◆ Data for processing
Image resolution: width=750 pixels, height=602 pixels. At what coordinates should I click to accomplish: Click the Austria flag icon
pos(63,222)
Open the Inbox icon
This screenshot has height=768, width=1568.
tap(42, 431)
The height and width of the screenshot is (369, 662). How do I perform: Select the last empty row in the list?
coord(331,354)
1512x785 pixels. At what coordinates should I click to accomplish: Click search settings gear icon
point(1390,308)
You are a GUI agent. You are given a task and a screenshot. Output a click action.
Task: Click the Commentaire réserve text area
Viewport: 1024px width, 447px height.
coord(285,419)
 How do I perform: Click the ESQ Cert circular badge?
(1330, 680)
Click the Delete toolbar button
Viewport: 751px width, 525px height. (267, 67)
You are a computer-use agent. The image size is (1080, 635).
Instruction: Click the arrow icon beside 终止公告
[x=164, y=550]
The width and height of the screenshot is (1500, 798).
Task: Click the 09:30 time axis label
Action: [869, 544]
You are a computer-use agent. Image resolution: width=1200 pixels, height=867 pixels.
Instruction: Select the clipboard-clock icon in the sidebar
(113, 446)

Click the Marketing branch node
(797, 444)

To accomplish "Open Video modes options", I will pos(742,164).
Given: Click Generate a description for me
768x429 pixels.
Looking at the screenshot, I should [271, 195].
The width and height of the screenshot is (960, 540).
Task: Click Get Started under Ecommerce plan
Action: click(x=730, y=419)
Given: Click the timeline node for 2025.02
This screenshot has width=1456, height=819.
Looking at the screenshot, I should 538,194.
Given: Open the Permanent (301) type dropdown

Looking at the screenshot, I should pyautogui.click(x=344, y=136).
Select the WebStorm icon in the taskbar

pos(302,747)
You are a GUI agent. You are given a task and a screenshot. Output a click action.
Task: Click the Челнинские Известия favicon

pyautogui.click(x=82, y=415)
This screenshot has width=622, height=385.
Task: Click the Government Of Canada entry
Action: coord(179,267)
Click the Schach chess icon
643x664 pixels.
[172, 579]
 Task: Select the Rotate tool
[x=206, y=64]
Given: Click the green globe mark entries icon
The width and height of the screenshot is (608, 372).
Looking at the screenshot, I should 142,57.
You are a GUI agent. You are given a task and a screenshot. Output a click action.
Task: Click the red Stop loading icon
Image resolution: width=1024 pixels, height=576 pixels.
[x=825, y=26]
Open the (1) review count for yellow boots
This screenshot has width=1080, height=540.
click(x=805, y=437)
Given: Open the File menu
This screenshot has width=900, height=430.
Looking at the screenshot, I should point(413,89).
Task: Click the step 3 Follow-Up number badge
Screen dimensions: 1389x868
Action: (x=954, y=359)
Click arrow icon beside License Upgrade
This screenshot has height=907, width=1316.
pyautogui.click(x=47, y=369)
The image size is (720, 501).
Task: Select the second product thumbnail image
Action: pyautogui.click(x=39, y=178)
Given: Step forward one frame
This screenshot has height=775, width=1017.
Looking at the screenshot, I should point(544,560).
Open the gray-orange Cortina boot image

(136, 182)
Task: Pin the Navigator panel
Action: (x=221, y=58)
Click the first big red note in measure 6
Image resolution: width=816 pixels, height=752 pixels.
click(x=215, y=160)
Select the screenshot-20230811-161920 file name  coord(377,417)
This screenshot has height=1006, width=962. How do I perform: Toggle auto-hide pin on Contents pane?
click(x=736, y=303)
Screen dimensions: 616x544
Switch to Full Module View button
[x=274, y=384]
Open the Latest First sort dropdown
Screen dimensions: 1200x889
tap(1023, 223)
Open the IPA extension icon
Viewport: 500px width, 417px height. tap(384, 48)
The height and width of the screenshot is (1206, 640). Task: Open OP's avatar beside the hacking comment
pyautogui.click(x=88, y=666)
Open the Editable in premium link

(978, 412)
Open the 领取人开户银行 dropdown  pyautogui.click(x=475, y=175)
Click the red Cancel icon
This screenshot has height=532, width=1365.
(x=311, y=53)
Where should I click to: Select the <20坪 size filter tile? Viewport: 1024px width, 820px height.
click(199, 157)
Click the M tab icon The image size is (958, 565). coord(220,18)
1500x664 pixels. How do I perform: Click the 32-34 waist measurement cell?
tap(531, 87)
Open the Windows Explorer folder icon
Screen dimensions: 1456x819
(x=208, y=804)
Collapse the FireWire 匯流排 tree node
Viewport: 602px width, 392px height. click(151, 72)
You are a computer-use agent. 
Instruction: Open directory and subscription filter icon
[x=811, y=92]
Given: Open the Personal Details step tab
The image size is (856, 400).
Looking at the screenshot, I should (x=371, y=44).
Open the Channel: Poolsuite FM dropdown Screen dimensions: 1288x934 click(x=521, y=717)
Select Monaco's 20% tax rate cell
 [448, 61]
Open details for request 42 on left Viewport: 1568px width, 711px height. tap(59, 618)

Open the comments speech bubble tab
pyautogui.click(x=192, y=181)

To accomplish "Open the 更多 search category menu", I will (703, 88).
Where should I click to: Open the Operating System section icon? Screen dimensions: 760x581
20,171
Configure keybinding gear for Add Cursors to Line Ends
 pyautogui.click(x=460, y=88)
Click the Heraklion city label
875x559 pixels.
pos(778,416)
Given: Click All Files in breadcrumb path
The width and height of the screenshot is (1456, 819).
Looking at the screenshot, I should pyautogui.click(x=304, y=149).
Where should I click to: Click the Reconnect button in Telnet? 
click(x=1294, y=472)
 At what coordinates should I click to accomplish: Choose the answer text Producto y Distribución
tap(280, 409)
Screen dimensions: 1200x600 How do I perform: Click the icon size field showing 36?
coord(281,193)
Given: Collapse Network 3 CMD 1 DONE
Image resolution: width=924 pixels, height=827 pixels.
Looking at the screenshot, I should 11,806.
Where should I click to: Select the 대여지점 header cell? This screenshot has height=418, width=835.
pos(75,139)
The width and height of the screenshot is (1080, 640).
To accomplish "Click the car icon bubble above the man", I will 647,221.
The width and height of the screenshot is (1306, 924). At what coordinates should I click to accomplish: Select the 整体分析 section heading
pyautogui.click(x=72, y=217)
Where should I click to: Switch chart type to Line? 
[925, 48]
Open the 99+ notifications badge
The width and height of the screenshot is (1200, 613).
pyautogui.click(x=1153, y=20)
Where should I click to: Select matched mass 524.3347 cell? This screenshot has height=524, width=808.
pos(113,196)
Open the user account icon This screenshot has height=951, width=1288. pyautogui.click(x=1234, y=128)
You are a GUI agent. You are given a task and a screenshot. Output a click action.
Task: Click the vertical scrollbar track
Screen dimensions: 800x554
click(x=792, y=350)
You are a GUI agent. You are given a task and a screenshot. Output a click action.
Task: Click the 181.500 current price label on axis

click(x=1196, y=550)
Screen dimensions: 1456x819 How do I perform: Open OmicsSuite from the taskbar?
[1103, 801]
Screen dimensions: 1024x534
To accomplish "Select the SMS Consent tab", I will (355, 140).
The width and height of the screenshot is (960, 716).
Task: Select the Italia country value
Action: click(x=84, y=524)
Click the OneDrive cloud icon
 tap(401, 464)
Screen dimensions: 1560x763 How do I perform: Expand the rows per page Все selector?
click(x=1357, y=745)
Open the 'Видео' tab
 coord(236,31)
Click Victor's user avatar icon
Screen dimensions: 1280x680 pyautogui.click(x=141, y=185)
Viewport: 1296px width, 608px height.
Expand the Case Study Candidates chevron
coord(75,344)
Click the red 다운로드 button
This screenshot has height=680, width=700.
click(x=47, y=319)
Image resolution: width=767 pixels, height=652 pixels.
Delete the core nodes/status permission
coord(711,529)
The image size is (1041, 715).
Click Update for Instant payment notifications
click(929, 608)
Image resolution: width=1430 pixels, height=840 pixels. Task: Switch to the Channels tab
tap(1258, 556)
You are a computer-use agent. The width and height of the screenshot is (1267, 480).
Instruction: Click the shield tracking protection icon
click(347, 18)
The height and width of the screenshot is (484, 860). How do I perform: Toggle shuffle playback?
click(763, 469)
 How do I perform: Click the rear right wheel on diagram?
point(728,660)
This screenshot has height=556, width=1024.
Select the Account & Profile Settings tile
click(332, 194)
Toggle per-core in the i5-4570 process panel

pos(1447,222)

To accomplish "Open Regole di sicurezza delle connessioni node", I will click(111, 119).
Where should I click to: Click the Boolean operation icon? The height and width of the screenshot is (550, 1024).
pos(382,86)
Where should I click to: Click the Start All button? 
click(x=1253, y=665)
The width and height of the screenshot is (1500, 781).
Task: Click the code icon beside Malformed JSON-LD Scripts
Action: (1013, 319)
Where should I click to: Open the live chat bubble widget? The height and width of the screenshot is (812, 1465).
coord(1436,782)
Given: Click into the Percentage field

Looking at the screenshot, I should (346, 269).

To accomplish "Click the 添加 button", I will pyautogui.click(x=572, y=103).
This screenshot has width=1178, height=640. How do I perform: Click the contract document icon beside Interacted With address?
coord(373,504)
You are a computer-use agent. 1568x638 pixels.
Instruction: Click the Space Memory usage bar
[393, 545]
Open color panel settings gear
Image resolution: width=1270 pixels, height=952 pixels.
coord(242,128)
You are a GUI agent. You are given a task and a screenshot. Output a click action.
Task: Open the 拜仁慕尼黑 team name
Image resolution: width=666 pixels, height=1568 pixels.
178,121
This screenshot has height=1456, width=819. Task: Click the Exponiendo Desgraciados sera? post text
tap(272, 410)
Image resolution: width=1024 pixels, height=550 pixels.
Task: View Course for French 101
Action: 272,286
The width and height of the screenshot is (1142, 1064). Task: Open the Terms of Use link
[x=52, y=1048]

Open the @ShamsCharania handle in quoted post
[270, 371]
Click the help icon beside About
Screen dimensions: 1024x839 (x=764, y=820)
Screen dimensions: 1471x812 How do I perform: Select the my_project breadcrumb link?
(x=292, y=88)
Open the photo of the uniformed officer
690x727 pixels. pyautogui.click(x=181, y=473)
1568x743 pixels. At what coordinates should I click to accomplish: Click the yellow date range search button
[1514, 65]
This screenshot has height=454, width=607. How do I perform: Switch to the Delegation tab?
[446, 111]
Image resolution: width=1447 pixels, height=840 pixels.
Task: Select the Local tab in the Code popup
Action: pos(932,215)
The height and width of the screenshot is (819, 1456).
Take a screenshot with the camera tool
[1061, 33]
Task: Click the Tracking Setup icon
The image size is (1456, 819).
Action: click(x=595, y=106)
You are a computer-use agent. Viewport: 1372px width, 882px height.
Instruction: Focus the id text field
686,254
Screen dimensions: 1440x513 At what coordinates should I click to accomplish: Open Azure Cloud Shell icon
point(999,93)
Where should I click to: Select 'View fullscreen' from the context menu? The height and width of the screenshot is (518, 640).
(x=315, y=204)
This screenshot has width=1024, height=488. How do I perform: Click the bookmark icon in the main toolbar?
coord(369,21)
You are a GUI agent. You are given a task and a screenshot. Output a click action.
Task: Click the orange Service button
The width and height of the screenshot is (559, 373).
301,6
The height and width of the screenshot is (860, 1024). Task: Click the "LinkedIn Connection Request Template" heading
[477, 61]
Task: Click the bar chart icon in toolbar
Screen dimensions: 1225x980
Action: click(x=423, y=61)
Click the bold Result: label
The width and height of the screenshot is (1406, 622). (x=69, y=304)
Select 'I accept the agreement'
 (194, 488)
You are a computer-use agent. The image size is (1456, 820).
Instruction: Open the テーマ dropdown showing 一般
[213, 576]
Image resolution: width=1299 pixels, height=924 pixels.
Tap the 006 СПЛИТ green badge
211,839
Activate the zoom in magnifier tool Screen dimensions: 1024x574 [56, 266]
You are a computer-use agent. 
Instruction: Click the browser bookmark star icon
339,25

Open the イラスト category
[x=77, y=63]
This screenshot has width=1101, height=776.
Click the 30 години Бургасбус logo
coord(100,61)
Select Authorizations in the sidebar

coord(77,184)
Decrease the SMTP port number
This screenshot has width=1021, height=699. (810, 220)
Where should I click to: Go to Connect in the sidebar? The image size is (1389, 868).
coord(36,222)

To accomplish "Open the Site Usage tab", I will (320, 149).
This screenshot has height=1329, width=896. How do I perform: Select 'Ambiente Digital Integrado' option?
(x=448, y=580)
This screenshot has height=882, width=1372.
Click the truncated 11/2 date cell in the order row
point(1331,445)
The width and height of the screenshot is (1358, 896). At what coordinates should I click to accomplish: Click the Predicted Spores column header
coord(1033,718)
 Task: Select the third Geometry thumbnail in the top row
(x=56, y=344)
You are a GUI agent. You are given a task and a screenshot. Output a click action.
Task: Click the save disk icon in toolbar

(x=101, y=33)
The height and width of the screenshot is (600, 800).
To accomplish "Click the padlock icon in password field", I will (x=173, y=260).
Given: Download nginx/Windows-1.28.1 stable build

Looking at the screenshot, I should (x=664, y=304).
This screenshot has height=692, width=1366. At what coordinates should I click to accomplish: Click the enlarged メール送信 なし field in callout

◆ Problem to work on
Please copy the lines word for word, starting at the first one and stopping after the line that contains "should pyautogui.click(x=344, y=136).".

◆ Output for this task
Image resolution: width=750 pixels, height=602 pixels. At what coordinates should I click to accomplish: Click the Austria flag icon
pos(63,222)
Open the Inbox icon
This screenshot has height=768, width=1568.
tap(42, 431)
The height and width of the screenshot is (369, 662). How do I perform: Select the last empty row in the list?
coord(331,354)
1512x785 pixels. At what coordinates should I click to accomplish: Click search settings gear icon
point(1390,308)
You are a GUI agent. You are given a task and a screenshot. Output a click action.
Task: Click the Commentaire réserve text area
Viewport: 1024px width, 447px height.
coord(285,419)
 How do I perform: Click the ESQ Cert circular badge?
(1330, 680)
Click the Delete toolbar button
Viewport: 751px width, 525px height. (267, 67)
You are a computer-use agent. The image size is (1080, 635).
Instruction: Click the arrow icon beside 终止公告
[x=164, y=550]
The width and height of the screenshot is (1500, 798).
Task: Click the 09:30 time axis label
Action: [869, 544]
You are a computer-use agent. Image resolution: width=1200 pixels, height=867 pixels.
Instruction: Select the clipboard-clock icon in the sidebar
(113, 446)

Click the Marketing branch node
(797, 444)

To accomplish "Open Video modes options", I will pos(742,164).
Given: Click Generate a description for me
768x429 pixels.
Looking at the screenshot, I should [271, 195].
The width and height of the screenshot is (960, 540).
Task: Click Get Started under Ecommerce plan
Action: click(x=730, y=419)
Given: Click the timeline node for 2025.02
This screenshot has width=1456, height=819.
Looking at the screenshot, I should 538,194.
Given: Open the Permanent (301) type dropdown

Looking at the screenshot, I should pyautogui.click(x=344, y=136).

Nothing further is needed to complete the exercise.